Certain installments of Computer Music Journal are planned as special issues on a given theme, sometimes by guest editors who issue calls for manuscript submissions, and sometimes by conference organizers who solicit extended versions of highly rated conference papers. However, for regular issues, such as the present one, the topic appearing on the cover is instead arrived at by considering the contents of one or more independently submitted articles that have passed peer review and happen to be ready for publication around the same time. This issue’s theme is “Emulative Algorithms and Creative Algorithms.” All but one of the issue’s articles discuss algorithms that either simulate traditional, non-computer-based musical techniques or else explore original, creative approaches. In these pages, the dichotomy of imitative versus original creation, of standard versus nonstandard musical practice, shows up in three areas: sound synthesis, musical composition, and musical performance. For each of these areas, we present an emulative approach first, followed by a non-emulative one. (For the areas of synthesis and performance, the two types of approach are documented by a corresponding pair of articles; but in the case of musical composition, they are both examined within a single article.)

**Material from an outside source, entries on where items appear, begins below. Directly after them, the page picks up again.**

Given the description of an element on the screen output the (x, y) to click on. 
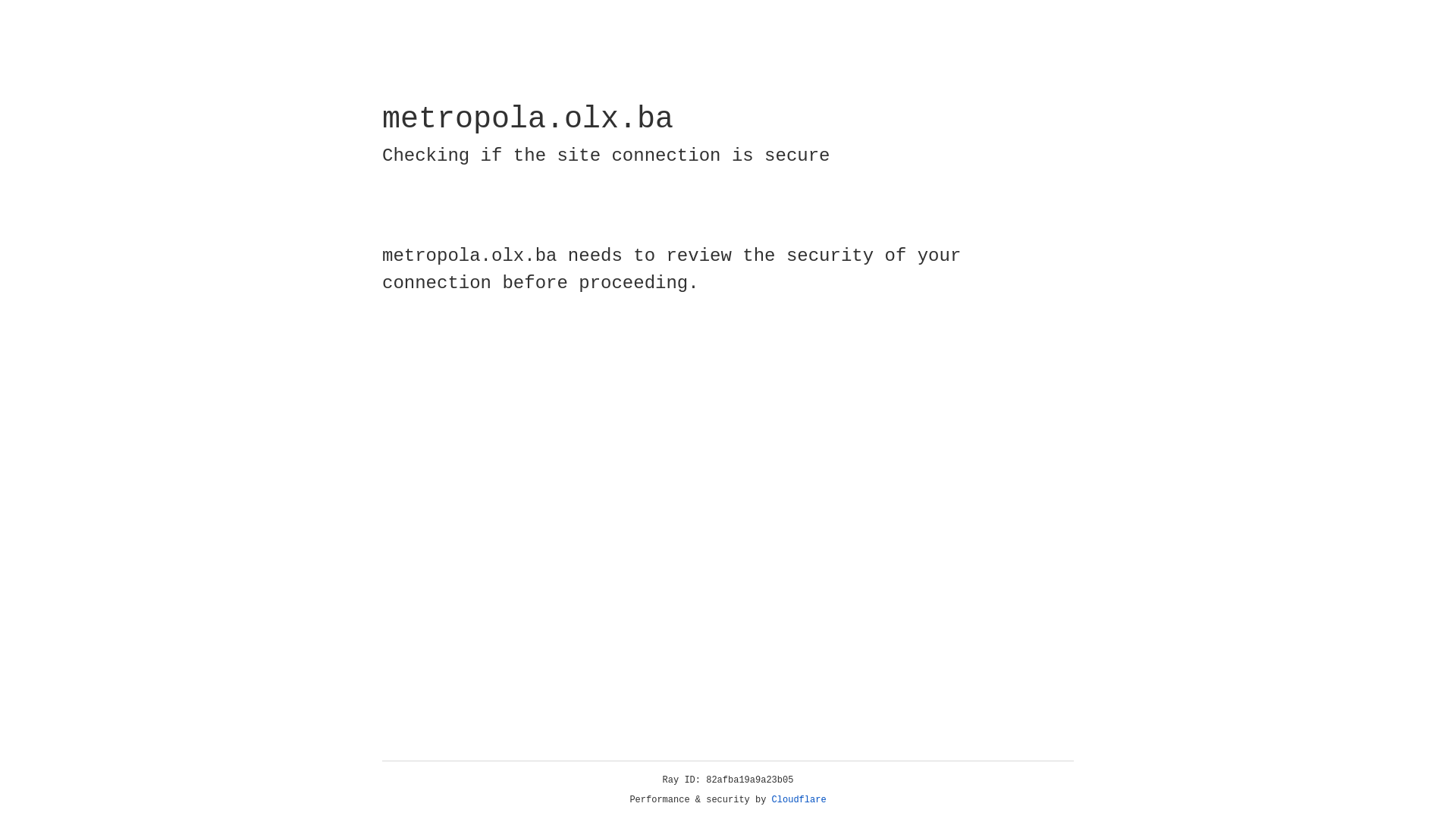
Cloudflare Element type: text (798, 799)
Given the description of an element on the screen output the (x, y) to click on. 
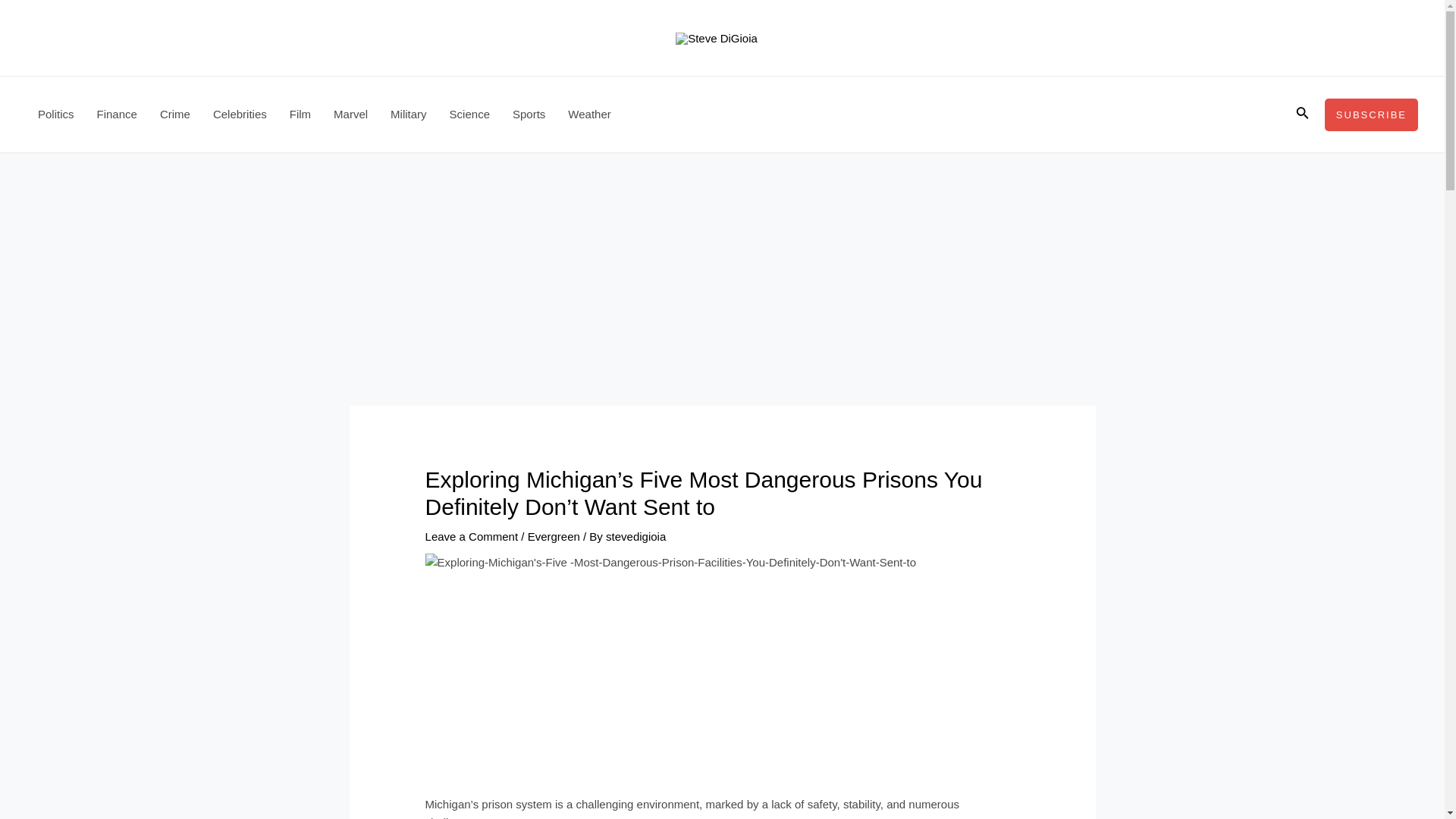
stevedigioia (635, 535)
SUBSCRIBE (1371, 114)
Leave a Comment (471, 535)
Evergreen (553, 535)
Celebrities (240, 114)
View all posts by stevedigioia (635, 535)
Given the description of an element on the screen output the (x, y) to click on. 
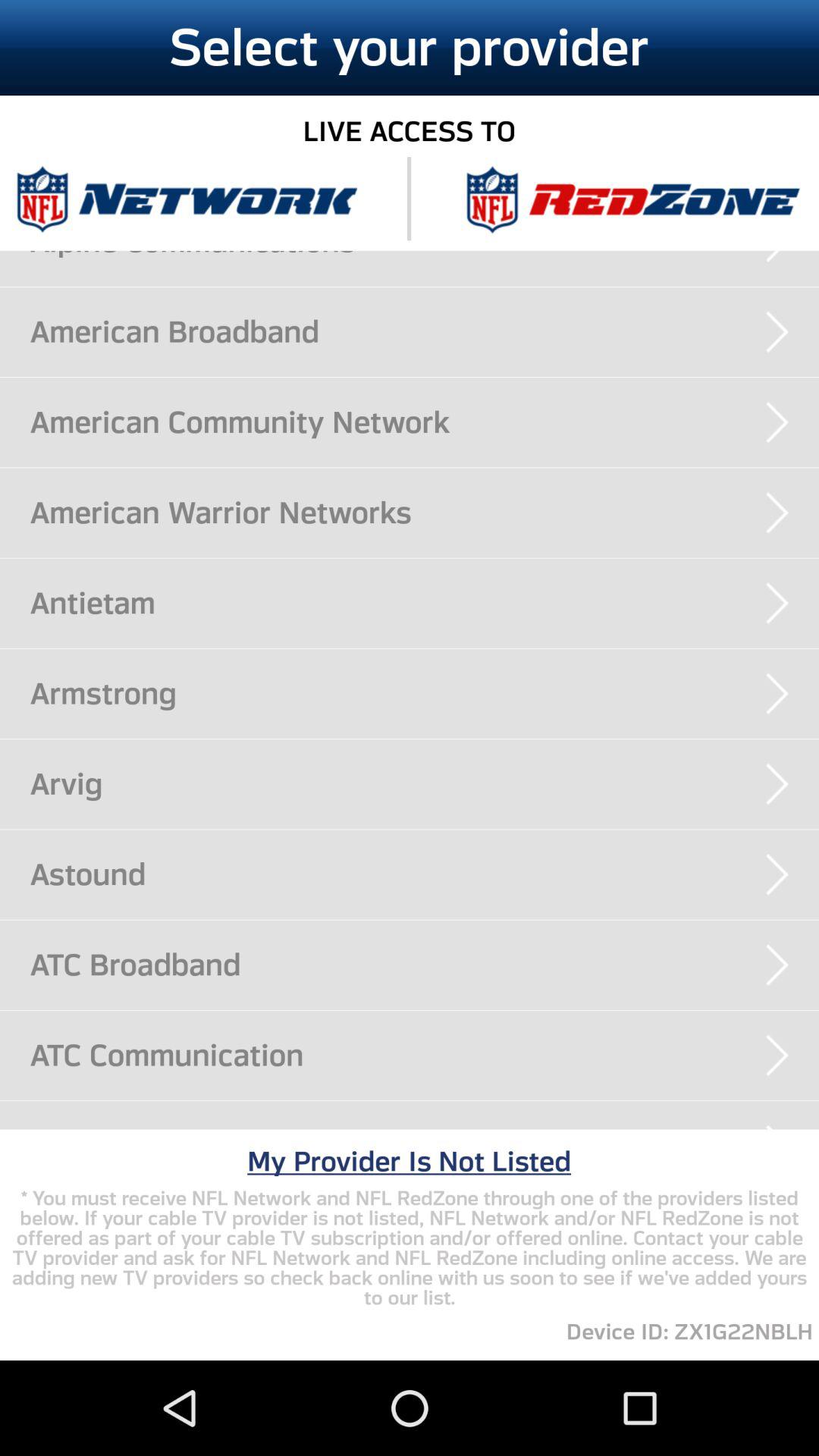
jump to the american community network app (424, 422)
Given the description of an element on the screen output the (x, y) to click on. 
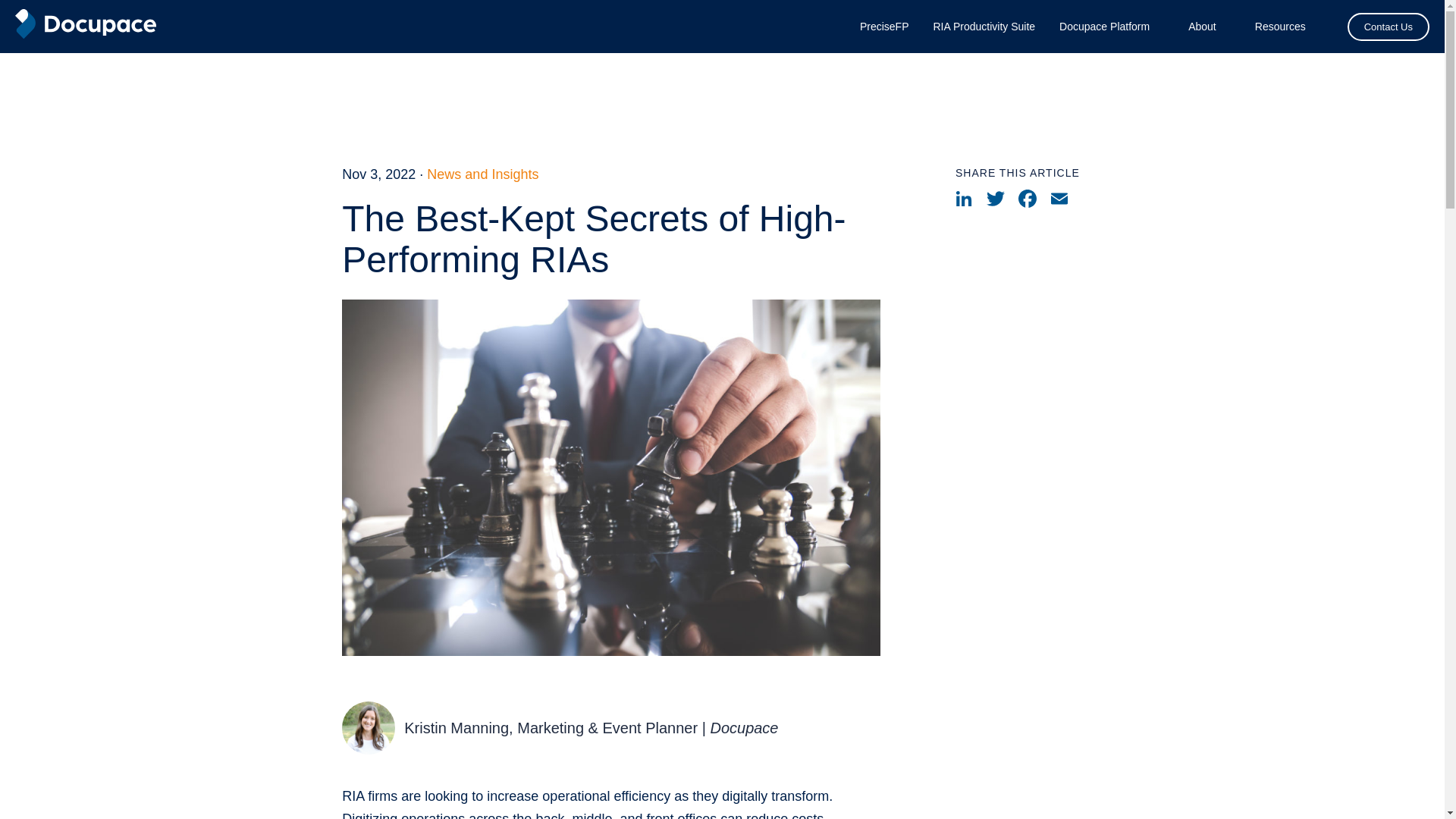
PreciseFP (884, 26)
Resources (1280, 26)
About (1201, 26)
Docupace Platform (1104, 26)
RIA Productivity Suite (984, 26)
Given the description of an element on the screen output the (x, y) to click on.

Imitative digital sound synthesis has played a central role in the history of computer music. For example, Max Mathews and his colleagues organized the first digital audio synthesis languages around traditional musical metaphors, composer Jean-Claude Risset’s 1971 An Introductory Catalogue of Computer Synthesized Sounds included some 15 recipes for simulating acoustic musical instruments, and so on. All imitative synthesis algorithms need to approximate the time-varying spectral characteristics of the original sound as it reaches the ear. Physical-modeling algorithms go further and attempt to approximate the way that the vibrations are excited and propagated within the musical instrument itself. Mimicking conventional instrumental timbres can fulfill a commercial demand, of course; but going beyond that prosaic motivation (which was, in any case, less germane in the years before real-time digital synthesis became affordable), researchers harnessing such techniques have pointed out that important discoveries in musical acoustics and sound synthesis have been made by comparing synthetic output to a familiar aural reference point. Indeed, even beyond the realm of sound synthesis, emulative algorithms in general entail analysis and tend to serve goals related to science, engineering, and music theory, whereas creative algorithms, which need not analyze any pre-existing model, tend to serve more purely artistic goals.

The present issue’s first article, by Niklas Lindroos, Henri Penttinen, and Vesa Välimäki, describes a recent example from the lineage of emulative sound synthesis: a new model of the electric guitar. The authors base their work on earlier research in waveguide synthesis of plucked stringed instruments. Digital waveguide synthesis has constituted an important subset of physical modeling synthesis, and the plucked string appeared as an early example of a physically modeled sound source. The technique introduced here includes several novel alterations. The model’s excitation component accounts for the scrape of the plectrum along the string, a variable plectrum angle, and the first reflection of the pluck pulse traveling along the string. The string component is time-varying to permit pitch-bending and to emulate the two-stage decay of an electric guitar tone. Because pickups drastically color the guitar sound, a component that models the magnetic pickup is included; it uses a cascade of all-pass filters to capture the pickup’s inharmonicity.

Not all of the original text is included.